*EXTRACT TO READ:*
----

In 1900, Legation Street was still "a straggling unpaved slum of a thoroughfare, along which one occasionally sees a European picking his way between the ruts and puddles with the donkeys and camels." Yet this modest lane in central Beijing -- known in Chinese as Dong Jiaomin Xiang -- was the most politically explosive address in the Chinese empire: a rectangle of foreign-controlled territory where eleven nations maintained diplomatic compounds, exempt from Chinese law, just east of Tiananmen Square.
The street's origins were commercial, not diplomatic. During the Yuan dynasty, it was called East River-Rice Lane, because its proximity to the Grand Canal -- 30 kilometers east -- made it the natural location for tax offices and customs authorities handling grain shipments from southern China. During the Ming dynasty, the Ministry of Rites moved in, along with hostels for tributary missions from Vietnam, Mongolia, Korea, and Burma. The transformation into a foreign enclave came after China's defeat in the Second Opium War. The Convention of Peking in 1860 forced the Qing government to permit foreign diplomatic representatives to live in the capital for the first time. In 1861, the British established their legation in the residence of a Manchu prince. France, Russia, and the United States quickly followed. By 1900, eleven nations had compounds in the quarter.
The Boxer Rebellion of 1900 transformed the Legation Quarter from a diplomatic curiosity into a battlefield. For 55 days, Boxers and Qing army troops besieged the quarter, trapping roughly 900 foreign nationals -- 400 of them soldiers -- behind barricades improvised from furniture and sandbags. The siege was lifted on August 14 when the Eight-Nation Alliance marched to Beijing from the coast. Of the defenders, 55 soldiers and 13 civilians died. The Boxer Protocol of 1901 that followed reshaped the quarter utterly: China was forced to pay massive indemnities, and the Protocol decreed that the Legation Quarter was to be "specially reserved" for foreign use, with Chinese residents expelled. Walls went up, a glacis was cleared for fields of fire, and the quarter became less a neighborhood than a fortress.
In the decades after the Boxer Rebellion, the Legation Quarter became a pocket of Europe embedded in the Chinese capital. Paved streets, Western architecture, lawns, social clubs, and restaurants created an environment where diplomats, soldiers, scholars, and artists lived in conspicuous comfort. Chinese servants were permitted inside, but other Chinese could only enter with temporary passes. A departing Marine in the late 1920s described a life of casual luxury: afternoons off, shoes shined by servants, never making one's own bed. The foreign population in Beijing never exceeded two to three thousand civilians, but they attracted scholars and aesthetes drawn to the ancient culture preserved in the capital -- and the ability to live well on very little money. Meanwhile, White Russian refugees who had fled the Russian Civil War eked out a precarious existence on the quarter's margins, many rendered stateless after China recognized the Soviet Union in 1924.

----

*USING THE INFORMATION:*
1: In the history of Legation Street, transcribe the part that begins at the words "The Boxer Rebellion of" and stops after the words "than a fortress.".
2: Answer these questions from the history of Legation Street:
(a) What was the street called during the Yuan dynasty?
(b) For how many days was the quarter besieged during the Boxer Rebellion?
(c) In what year did China recognize the Soviet Union?
3: For each statement, say whether it agrees with the history of Legation Street, and quote the words that decide it:
(a) The British established their legation in 1861 in the residence of a Manchu prince.
(b) The Grand Canal lay 30 kilometers west of the street.
(c) The siege was lifted on August 14.

*MATERIAL PROVIDED:*

----

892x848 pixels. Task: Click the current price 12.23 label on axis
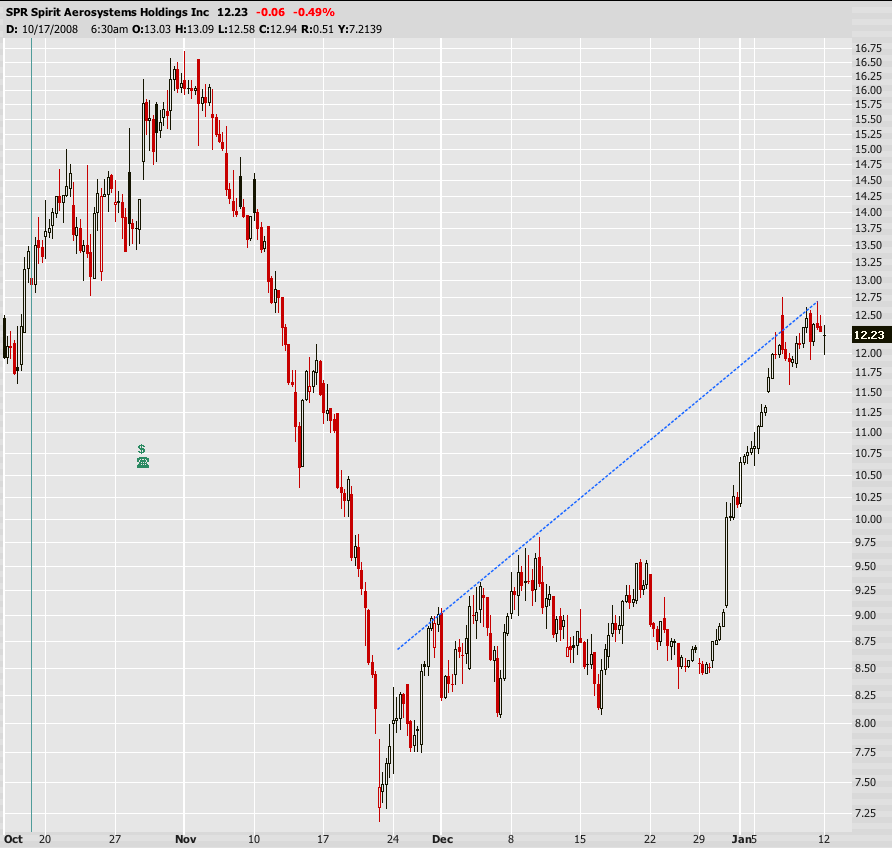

----

*EXPECTED RESPONSES:*
1:
The Boxer Rebellion of 1900 transformed the Legation Quarter from a diplomatic curiosity into a battlefield. For 55 days, Boxers and Qing army troops besieged the quarter, trapping roughly 900 foreign nationals -- 400 of them soldiers -- behind barricades improvised from furniture and sandbags. The siege was lifted on August 14 when the Eight-Nation Alliance marched to Beijing from the coast. Of the defenders, 55 soldiers and 13 civilians died. The Boxer Protocol of 1901 that followed reshaped the quarter utterly: China was forced to pay massive indemnities, and the Protocol decreed that the Legation Quarter was to be "specially reserved" for foreign use, with Chinese residents expelled. Walls went up, a glacis was cleared for fields of fire, and the quarter became less a neighborhood than a fortress.

2:
(a) East River-Rice Lane
(b) 55 days
(c) 1924

3:
(a) Yes: "In 1861, the British established their legation in the residence of a Manchu prince."
(b) No: "its proximity to the Grand Canal -- 30 kilometers east"
(c) Yes: "The siege was lifted on August 14 when the Eight-Nation Alliance marched to Beijing from the coast."